When Pope Benedict XVI first visited Britain in 2010, he arrived on 16th September, which is Saint Ninian's Feast Day. The Pontiff was welcomed to Edinburgh where a St Ninian's Day parade had been organised; this increased the awareness of this great saint.
Saint Ninian was described as the man "who first brought the Christian faith" to the country around 397 AD, when he is said to have established a religious community at Whithorn in Galloway. History tells us that Saint Ninian studied in Rome and was eventually ordained a bishop. He set up his monastery in the south of Scotland and this was known as Candida Casa, from the Latin meaning "White House". The name refers to the stone used to construct it as well as the whitewash used to paint it, and has survived as the modern name, Whithorn. It was from this base that he is said to have set about proclaiming the Gospel to the Southern Picts.
The first historical reference to Ninian of Whithorn came from the Northumbrian scholar and monk Bede, in his Ecclesiastical History of the English People, written around 731 AD. He described him as a Briton who was instructed in Rome and noted that his church was made of stone, which was unusual at the time.
Over the centuries his tomb at Whithorn became one of the centres of Christian pilgrimage and was also an important place of worship for the Scots Royal family. In the 14th Century it is said a dying King Robert the Bruce went there to pray for a cure from leprosy. Two centuries later, King James IV spent eight days walking to the shrine, and is said to have distributed money to the poor as he travelled.
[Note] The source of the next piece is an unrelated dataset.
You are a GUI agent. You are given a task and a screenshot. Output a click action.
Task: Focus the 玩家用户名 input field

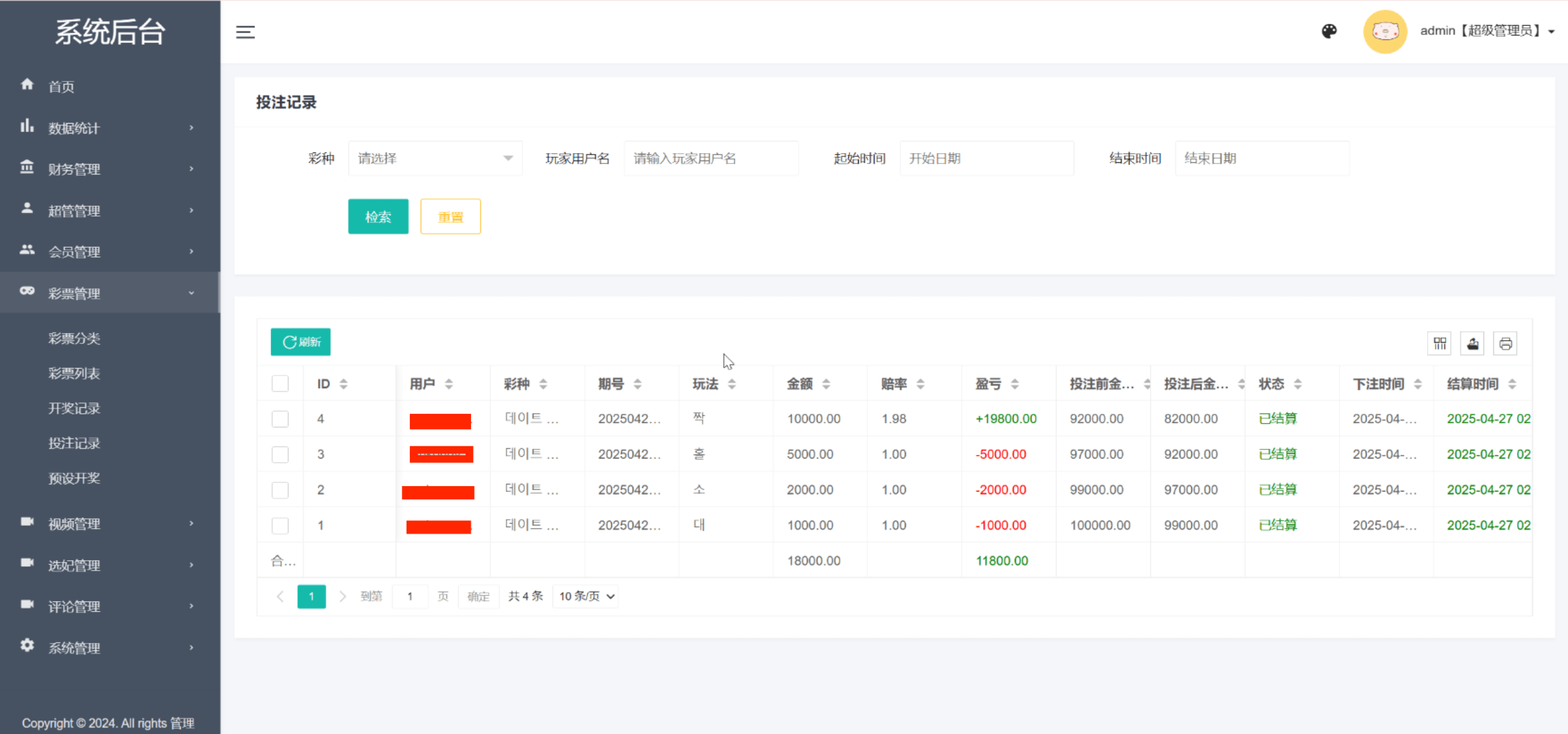pos(710,159)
In Saint Ninian’s High School, we seek to promote the Gospel values that Saint Ninian lived as a way of life. It is our belief that these should be experienced in the daily life of the school – in the classroom, in the corridor, in the extra-curricular life of the school, in the relationships between pupils and staff and between pupil and pupil. The success of a pupil’s education is measured not simply in terms of academic performance but in terms of the depth and quality of the formation of the young person ensuring the fullest possible development of their individual capacities at each stage of their journey through school.
The life that Saint Ninian lived is something we hope all of our young people will aspire to and what Catholic Education strives to achieve. Saint Ninian’s High School aims to plant a seed of true wisdom, knowledge and goodness in the hearts and minds of our young people. Our vision and prayer is that this seed will fall on the rich soil of their intelligence, talents, gifts, generosity and compassion, and that it will produce its crop a hundredfold in the way they live and in what they achieve in the future.